**Description of the task:** Write out the passage on the National Lottery and charities verbatim, starting with "Monitoring the impact" and going on through "to charity taxation.".

The Lottery Operator

  2.12  We recommend that the Committee endorse our view that the distribution of Lottery money is not the concern of the Lottery operator.

  2.13  The Committee should seek assurances from the Government and the National Lottery Commission that whatever happens there will be no disruption to the continuation of Lottery funding for charities. This remains a welcome stream of income for charities.

3.  OTHER RECOMMENDATIONS WHICH WE WOULD LIKE TO DRAW TO THE ATTENTION OF THE COMMITTEE

Monitoring the impact of the Lottery on charities and charitable income in the future

3.1  The Government could achieve added value from research into the impact of the National Lottery on charities' incomes if, at the same time, it were to monitor the impact of the Government's recent changes to charity taxation.

Sustainability

  3.2  We believe that the Lottery distribution bodies need to collaborate more closely and consider the scope for further rationalisation of their activities.

  3.3  It is crucial that the Lottery's potential to develop and support voluntary sector activity, particularly at the local level, is fully exploited.

  3.4  Even though they are not bound by the Compact, NCVO wish to see the Lottery distributor's sponsoring government departments encouraging them to consider, in a more strategic way, how they could implement the Compact and its Codes of Practice, on the basis that they represent good practice.

  3.5  NCVO would welcome the opportunity for the voluntary sector to work with the Lottery Distributors, and the NLCB in particular, to explore the potential for creating a more sustainable funding environment.

**Recorded data:**
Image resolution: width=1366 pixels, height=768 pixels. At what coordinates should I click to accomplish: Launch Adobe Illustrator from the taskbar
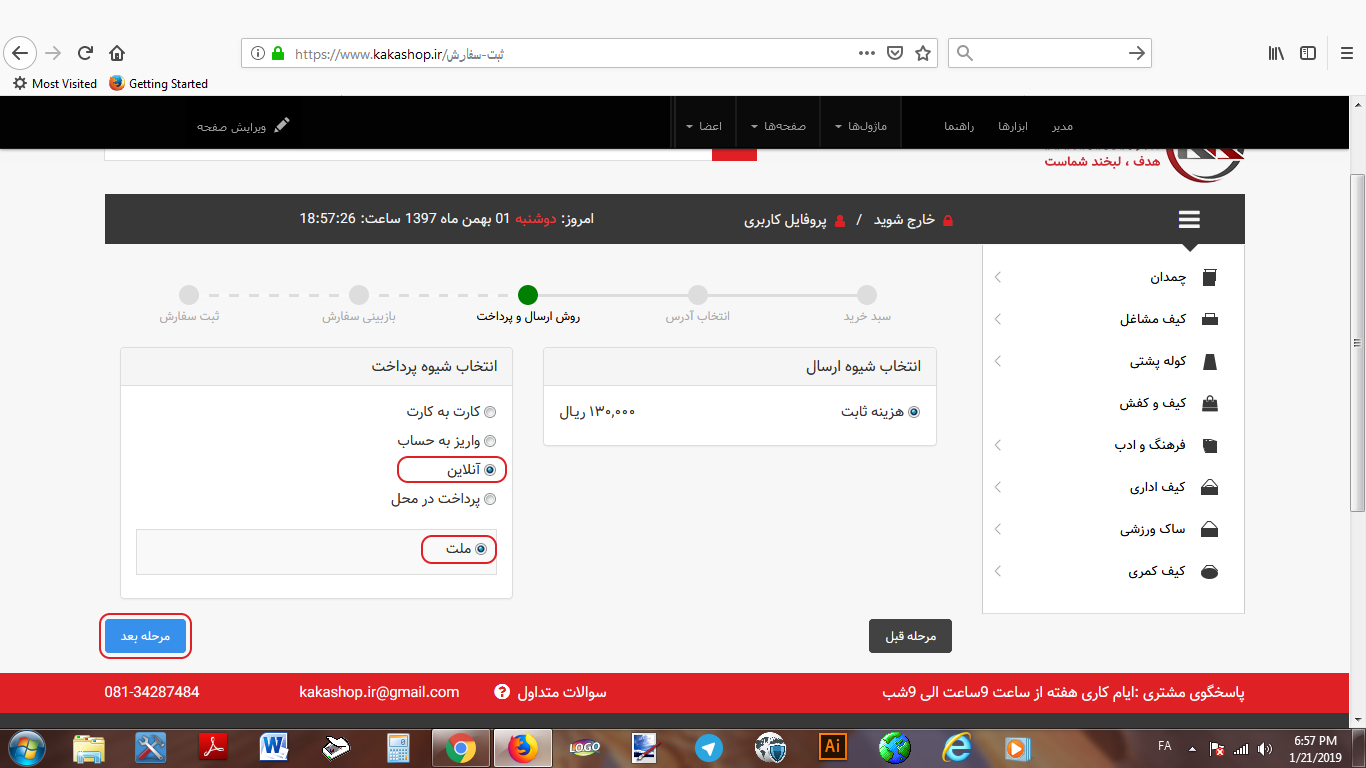tap(831, 747)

**Written answer:**
Monitoring the impact of the Lottery on charities and charitable income in the future

3.1  The Government could achieve added value from research into the impact of the National Lottery on charities' incomes if, at the same time, it were to monitor the impact of the Government's recent changes to charity taxation.